B.4... The involvement of Simon Tsapepas................................................................................ 9

B.5... The proceeding before the County Court on 15 March 2022...................................... 10

C.. Did Ms Nida breach the Order in the ways alleged?.......................................................... 13

C.1... Allegation 1: The interpleader proceeding in the Magistrates’ Court....................... 13

C.1.1.. The email communications.................................................................................. 14

C.1.2.. The preparation of the written submissions...................................................... 17

C.1.3.. The appearance before the Magistrate on 4 March 2022................................. 18

C.1.4.. Consideration of these issues as a whole........................................................... 21

C.2... Allegation 2: The confiscation proceeding in the County Court................................ 22

C.3... Allegation 3: The identification as a barrister............................................................... 24

C.4... Additional observations................................................................................................... 25

D.. Do the breaches of the Order amount to contempt of court? If so, is it a civil or criminal contempt?..................................................................................................................................... 27

D.1... Ms Nida’s state of mind.................................................................................................... 27

D.2... Criminal or civil?............................................................................................................... 30

E... The next steps............................................................................................................................. 34

HIS HONOUR:

A.       Background

  1. Ms Roona Nida, the defendant, has two adult sons, Hamad Fazal and Maiwand Fazal. For convenience, and without meaning any disrespect, I will refer to them by their first names. Hamad is 26 and Maiwand is 29 years old. Ms Nida has legal training and for many years practised as a barrister. She told me that, as their mother, she was entitled if not obliged to assist her children with their legal problems when they did not otherwise have competent legal representation. However, on 19 August 2021 the Victorian Bar Association refused to renew her practising certificate,[1] and on 19 November 2021 a judge of this Court made an order (‘the Order’) that Ms Nida not engage in legal practice or represent that she was entitled to engage in legal practice.  The Order was that Ms Nida must not do any of the following:

    [1]The Victorian Legal Services Board has the power to refuse to renew practising certificates under s 62(4) of Schedule 1 of the Legal Profession Uniform Law Application Act 2014 (Vic) (‘the Uniform Law’). That power may be delegated to the Victorian Bar Association under s 44(1) of that Act.

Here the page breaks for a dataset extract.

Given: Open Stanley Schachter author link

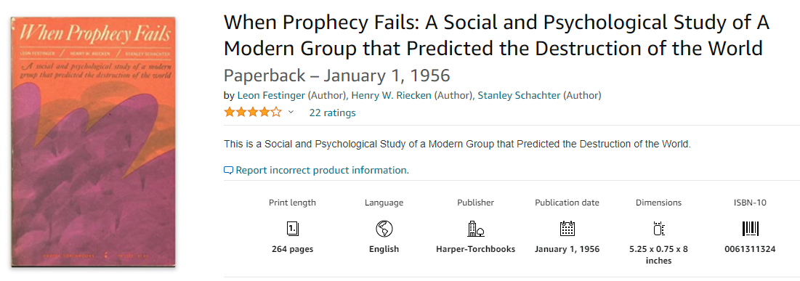Looking at the screenshot, I should [x=519, y=95].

(a)   engage in legal practice, including but not limited to by doing any of the following -

(i)     accepting briefs to appear or provide legal advice;

(ii)  appearing in court on behalf of litigants to proceedings;

(iii)             providing legal advice in connection with disputes, proceedings or potential proceedings;

(iv)             corresponding or communicating on behalf of litigants or potential litigants; and

(v)  drawing or assisting in the preparation of documents for on behalf of litigants or potential litigants; and

(b)  represent, or do anything that states or implies, that she is entitled to engage in legal practice.

  1. At the time the Order was made, Maiwand had been charged with criminal offences.  He was a party to an interpleader proceeding in the Magistrates’ Court of Victoria relating to assets that were, or were alleged to be, owned by him, and he was a party to a confiscation proceeding in the County Court of Victoria.  Hamad was also a party to the confiscation proceeding.  I set out more detail of these proceedings below.  In March 2022, Ms Nida involved herself in these proceedings by sending various emails, preparing some documents, and speaking on behalf of Maiwand in court.  The Victorian Legal Services Board, the plaintiff (‘the Board’), contends that in the course of or by so doing Ms Nida breached the Order. The Board has applied by summons for a finding that Ms Nida is in contempt of court. 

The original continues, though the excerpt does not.